━━ Provided data ━━

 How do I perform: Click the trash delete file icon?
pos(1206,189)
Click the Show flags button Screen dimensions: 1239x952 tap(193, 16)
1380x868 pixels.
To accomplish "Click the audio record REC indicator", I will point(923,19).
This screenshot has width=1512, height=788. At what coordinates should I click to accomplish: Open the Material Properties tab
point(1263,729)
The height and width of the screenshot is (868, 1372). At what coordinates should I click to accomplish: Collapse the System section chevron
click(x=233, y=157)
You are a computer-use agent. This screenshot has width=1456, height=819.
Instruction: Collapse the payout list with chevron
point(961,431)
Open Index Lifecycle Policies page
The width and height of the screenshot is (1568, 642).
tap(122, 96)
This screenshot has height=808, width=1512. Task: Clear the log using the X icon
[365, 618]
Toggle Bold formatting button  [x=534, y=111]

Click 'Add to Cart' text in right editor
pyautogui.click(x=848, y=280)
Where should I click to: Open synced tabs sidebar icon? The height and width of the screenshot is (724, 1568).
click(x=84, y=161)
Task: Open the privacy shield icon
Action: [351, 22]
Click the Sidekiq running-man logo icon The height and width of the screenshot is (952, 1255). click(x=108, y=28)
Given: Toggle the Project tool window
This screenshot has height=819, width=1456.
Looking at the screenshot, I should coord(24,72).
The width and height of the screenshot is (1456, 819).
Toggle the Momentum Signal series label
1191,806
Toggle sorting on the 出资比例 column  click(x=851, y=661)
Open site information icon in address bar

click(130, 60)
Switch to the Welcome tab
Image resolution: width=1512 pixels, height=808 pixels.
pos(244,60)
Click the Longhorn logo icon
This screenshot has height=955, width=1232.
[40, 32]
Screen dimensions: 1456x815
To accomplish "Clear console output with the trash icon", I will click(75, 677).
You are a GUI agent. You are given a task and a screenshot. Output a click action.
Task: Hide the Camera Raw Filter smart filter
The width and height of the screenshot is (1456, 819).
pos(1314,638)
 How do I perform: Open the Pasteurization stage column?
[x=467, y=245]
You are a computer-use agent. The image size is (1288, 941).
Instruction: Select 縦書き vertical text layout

━━━

● **Exercise**
All of the entries, from the first line to the last, should be duplicated exactly.

● **Answer below**
 How do I perform: Click the trash delete file icon?
pos(1206,189)
Click the Show flags button Screen dimensions: 1239x952 tap(193, 16)
1380x868 pixels.
To accomplish "Click the audio record REC indicator", I will point(923,19).
This screenshot has width=1512, height=788. At what coordinates should I click to accomplish: Open the Material Properties tab
point(1263,729)
The height and width of the screenshot is (868, 1372). At what coordinates should I click to accomplish: Collapse the System section chevron
click(x=233, y=157)
You are a computer-use agent. This screenshot has width=1456, height=819.
Instruction: Collapse the payout list with chevron
point(961,431)
Open Index Lifecycle Policies page
The width and height of the screenshot is (1568, 642).
tap(122, 96)
This screenshot has height=808, width=1512. Task: Clear the log using the X icon
[365, 618]
Toggle Bold formatting button  [x=534, y=111]

Click 'Add to Cart' text in right editor
pyautogui.click(x=848, y=280)
Where should I click to: Open synced tabs sidebar icon? The height and width of the screenshot is (724, 1568).
click(x=84, y=161)
Task: Open the privacy shield icon
Action: [351, 22]
Click the Sidekiq running-man logo icon The height and width of the screenshot is (952, 1255). click(x=108, y=28)
Given: Toggle the Project tool window
This screenshot has height=819, width=1456.
Looking at the screenshot, I should coord(24,72).
The width and height of the screenshot is (1456, 819).
Toggle the Momentum Signal series label
1191,806
Toggle sorting on the 出资比例 column  click(x=851, y=661)
Open site information icon in address bar

click(130, 60)
Switch to the Welcome tab
Image resolution: width=1512 pixels, height=808 pixels.
pos(244,60)
Click the Longhorn logo icon
This screenshot has height=955, width=1232.
[40, 32]
Screen dimensions: 1456x815
To accomplish "Clear console output with the trash icon", I will click(75, 677).
You are a GUI agent. You are given a task and a screenshot. Output a click action.
Task: Hide the Camera Raw Filter smart filter
The width and height of the screenshot is (1456, 819).
pos(1314,638)
 How do I perform: Open the Pasteurization stage column?
[x=467, y=245]
You are a computer-use agent. The image size is (1288, 941).
Instruction: Select 縦書き vertical text layout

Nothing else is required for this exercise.